**What you have to do:** The lines to print are the one containing "The width and" and every line after it through the end of the entries below. Print them exactly and nothing else.

**Supplied information:**
§ §

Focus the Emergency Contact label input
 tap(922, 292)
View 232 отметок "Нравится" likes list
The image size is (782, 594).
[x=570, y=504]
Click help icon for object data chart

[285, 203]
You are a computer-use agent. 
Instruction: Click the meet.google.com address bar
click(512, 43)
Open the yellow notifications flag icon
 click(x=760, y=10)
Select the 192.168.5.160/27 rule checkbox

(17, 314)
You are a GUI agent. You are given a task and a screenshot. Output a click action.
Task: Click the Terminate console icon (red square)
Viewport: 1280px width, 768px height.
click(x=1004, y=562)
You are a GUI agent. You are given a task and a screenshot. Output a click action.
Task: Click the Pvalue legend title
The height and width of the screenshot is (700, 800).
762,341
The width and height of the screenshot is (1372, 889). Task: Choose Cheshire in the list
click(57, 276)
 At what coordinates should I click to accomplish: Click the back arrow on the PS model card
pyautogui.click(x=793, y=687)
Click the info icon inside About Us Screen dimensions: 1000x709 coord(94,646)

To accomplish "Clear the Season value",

§ §

**Task output:**
The width and height of the screenshot is (1372, 889). Task: Choose Cheshire in the list
click(57, 276)
 At what coordinates should I click to accomplish: Click the back arrow on the PS model card
pyautogui.click(x=793, y=687)
Click the info icon inside About Us Screen dimensions: 1000x709 coord(94,646)

To accomplish "Clear the Season value",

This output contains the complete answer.